Japanese Prime Minister Shinzo Abe said Tokyo has asked Beijing for an explanation and stressed the importance of the peaceful use of space.

"We must use space for peace," he told reporters. "We are asking the Chinese government about the test."

Japanese Foreign Minister Taro Aso criticized Beijing for failing to give advance notice to Tokyo. He also suggested that Tokyo doubted the test was conducted for "a peaceful use."

Yasuhisa Shiozaki, Japan's top government spokesman, suggested that China's lack of transparency over its military development could trigger suspicions about its motives in the region.

In Britain, Prime Minister Tony Blair's spokesman voiced concerns that the debris from the test could strike other satellites orbiting the earth.

"We have concerns about the impact of debris in space and have expressed that concern," Blair's official spokesman said, who spoke on condition of anonymity in line with government policy. He added "the manner in which this test was conducted is inconsistent with the spirit of China's statement to the U.N. and other bodies on the military use of space."

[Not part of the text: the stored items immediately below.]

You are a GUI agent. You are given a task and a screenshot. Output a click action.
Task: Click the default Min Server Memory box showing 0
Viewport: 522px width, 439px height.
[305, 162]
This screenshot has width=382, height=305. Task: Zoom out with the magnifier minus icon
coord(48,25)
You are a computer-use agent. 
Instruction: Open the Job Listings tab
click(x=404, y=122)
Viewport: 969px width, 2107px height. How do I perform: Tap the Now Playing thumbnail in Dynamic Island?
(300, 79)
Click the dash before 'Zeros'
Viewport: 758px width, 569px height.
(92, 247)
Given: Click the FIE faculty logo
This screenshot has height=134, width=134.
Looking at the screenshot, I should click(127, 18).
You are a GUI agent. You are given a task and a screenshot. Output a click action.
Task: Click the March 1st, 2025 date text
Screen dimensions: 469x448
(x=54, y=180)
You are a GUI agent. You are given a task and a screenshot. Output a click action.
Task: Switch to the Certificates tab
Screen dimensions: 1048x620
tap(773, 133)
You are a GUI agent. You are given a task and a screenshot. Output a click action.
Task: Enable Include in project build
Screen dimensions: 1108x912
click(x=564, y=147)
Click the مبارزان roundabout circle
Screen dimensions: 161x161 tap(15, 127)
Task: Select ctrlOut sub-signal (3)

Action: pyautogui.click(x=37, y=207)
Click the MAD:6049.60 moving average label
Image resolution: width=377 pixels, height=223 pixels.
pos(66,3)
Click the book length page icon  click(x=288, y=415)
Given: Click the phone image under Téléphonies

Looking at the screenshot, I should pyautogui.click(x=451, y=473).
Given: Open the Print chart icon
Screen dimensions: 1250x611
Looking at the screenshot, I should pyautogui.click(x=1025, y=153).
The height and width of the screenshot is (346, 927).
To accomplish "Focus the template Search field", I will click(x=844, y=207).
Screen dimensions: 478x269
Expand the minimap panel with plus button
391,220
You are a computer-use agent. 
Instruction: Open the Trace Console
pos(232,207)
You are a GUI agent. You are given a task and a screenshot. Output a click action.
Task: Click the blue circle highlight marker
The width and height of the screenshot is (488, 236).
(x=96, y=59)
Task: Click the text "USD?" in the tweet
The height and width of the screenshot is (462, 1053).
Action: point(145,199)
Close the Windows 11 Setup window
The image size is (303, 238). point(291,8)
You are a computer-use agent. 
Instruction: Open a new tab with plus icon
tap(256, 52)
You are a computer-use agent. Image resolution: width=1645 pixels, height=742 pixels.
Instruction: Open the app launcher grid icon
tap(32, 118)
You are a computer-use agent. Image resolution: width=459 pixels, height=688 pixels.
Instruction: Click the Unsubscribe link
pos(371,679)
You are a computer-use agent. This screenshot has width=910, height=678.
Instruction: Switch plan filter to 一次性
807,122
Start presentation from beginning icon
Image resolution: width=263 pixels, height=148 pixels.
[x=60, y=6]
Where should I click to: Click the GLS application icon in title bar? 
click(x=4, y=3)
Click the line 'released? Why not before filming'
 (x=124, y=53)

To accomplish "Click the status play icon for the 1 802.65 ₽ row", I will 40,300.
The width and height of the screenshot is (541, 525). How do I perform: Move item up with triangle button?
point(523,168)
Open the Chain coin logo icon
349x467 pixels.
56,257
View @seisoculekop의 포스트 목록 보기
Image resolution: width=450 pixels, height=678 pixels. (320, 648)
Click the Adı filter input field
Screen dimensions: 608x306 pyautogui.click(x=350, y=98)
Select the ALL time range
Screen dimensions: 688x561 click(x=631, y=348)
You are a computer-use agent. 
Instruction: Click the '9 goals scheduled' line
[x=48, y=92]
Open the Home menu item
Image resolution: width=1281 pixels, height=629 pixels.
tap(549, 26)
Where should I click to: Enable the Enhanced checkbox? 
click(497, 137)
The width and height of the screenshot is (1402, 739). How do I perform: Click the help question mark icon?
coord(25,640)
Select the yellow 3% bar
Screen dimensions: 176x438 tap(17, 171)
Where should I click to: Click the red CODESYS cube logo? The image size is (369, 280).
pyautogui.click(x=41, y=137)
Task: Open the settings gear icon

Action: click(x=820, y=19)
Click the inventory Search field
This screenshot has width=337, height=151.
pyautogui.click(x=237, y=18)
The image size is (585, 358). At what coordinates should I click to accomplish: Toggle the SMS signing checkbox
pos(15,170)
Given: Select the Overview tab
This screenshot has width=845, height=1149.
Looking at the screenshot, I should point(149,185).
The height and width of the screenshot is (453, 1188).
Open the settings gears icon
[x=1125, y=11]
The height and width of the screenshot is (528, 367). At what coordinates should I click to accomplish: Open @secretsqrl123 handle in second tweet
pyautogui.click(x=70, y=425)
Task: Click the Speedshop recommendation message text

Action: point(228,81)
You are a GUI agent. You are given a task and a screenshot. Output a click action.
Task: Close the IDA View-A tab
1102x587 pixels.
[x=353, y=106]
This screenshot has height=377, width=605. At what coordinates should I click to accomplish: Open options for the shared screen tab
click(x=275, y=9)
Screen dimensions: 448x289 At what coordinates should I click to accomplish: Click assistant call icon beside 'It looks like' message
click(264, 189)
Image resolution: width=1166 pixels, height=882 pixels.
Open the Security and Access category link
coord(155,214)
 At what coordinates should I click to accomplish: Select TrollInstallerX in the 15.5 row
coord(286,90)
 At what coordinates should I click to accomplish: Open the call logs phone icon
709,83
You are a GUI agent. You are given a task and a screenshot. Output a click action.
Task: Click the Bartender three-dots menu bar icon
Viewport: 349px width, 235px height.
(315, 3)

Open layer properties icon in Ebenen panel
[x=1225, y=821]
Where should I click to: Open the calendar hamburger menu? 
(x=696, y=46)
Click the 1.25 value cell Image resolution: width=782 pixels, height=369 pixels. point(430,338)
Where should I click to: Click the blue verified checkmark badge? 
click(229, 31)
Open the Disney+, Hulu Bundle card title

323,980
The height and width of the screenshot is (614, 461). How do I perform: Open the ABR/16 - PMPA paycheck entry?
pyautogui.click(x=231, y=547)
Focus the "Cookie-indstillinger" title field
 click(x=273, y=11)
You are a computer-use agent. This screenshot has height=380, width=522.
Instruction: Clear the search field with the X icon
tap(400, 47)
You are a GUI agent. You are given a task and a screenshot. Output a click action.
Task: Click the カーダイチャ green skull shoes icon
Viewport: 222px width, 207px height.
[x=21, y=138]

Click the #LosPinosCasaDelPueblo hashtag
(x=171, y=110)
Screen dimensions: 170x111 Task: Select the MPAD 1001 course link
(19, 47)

International Herald Tribune

The Pentagon recently warned in a report to Congress that China's military "is in the process of long-term transformation from a mass army designed for protracted wars of attrition on its territory to a more modern force capable of fighting short-duration, high-intensity conflicts against high-tech adversaries".

The report also noted that "China's military expansion is already such as to alter regional military balances. Long-term trends in China's strategic nuclear forces modernisation, land and sea-based access denial capabilities, and emerging precision-strike weapons have the potential to pose credible threats to modern militaries operating in the region".

BBC News Online

But as the BBC points out, the US alarm at the Chinese anti-satellite test smacks of hypocrisy:

But on the issue of space weapons, the US certainly risks the charge of hypocrisy.

The US has also been carrying out research on lasers that could knock out enemy satellites and the Bush administration has repeatedly ruled out the idea of a global treaty banning putting weapons in space.

Only last August, President Bush laid out a new US national space policy which said Washington would "preserve its rights, capabilities and freedom of action in space" and "dissuade or deter others from either impeding those rights or developing capabilities intended to do so".

It also threatened to "deny, if necessary, adversaries the use of space capabilities hostile to US national interests".

To some extent the announcement of that policy was clearly a response to a perceived threat from China as well as an attempt to preserve the current US advantage in space.

It may be that last week's test is an attempt by China to push back at the US and put pressure on Washington to consider negotiating a treaty to ban weapons in space.